■ Work instructions ■
Look for "computer" in the records and copy every line that has it.

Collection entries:
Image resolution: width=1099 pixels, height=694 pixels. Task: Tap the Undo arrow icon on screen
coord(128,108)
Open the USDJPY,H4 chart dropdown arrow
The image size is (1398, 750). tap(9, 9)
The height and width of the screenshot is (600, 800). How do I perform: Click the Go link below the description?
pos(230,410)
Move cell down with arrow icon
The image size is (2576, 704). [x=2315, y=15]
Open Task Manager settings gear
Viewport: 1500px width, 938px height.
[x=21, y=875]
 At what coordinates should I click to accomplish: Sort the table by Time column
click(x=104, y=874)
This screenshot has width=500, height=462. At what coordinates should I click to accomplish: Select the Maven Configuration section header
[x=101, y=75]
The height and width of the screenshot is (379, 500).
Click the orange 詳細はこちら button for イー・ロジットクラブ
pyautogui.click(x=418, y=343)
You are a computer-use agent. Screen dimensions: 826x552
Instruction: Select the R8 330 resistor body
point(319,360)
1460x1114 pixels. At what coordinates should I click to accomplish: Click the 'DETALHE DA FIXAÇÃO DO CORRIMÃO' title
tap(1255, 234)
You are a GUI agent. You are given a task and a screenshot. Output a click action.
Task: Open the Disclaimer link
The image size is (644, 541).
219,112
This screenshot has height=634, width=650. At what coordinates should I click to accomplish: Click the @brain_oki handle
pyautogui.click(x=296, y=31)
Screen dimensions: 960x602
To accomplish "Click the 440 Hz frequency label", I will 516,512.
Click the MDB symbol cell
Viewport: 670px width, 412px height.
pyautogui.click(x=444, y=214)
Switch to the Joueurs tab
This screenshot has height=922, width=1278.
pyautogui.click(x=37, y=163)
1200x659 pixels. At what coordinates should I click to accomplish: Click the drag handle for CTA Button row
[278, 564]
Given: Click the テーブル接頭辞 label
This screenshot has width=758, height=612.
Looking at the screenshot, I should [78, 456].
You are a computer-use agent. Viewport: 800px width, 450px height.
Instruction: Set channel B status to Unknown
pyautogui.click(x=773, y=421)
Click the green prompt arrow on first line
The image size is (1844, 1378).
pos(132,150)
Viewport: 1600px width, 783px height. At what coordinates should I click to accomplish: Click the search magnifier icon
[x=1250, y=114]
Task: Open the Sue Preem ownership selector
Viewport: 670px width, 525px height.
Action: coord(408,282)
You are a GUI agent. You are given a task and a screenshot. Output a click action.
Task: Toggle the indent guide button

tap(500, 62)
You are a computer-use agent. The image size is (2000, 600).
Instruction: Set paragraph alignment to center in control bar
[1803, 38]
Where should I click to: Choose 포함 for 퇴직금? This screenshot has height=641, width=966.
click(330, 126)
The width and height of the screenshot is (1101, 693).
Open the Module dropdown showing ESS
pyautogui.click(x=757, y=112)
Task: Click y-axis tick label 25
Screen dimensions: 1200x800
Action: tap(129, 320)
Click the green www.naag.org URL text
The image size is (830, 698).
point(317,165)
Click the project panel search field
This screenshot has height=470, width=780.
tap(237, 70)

■ Answer space ■
You are a computer-use agent. Screen dimensions: 826x552
You are a computer-use agent. Viewport: 800px width, 450px height.
You are a computer-use agent. The image size is (2000, 600).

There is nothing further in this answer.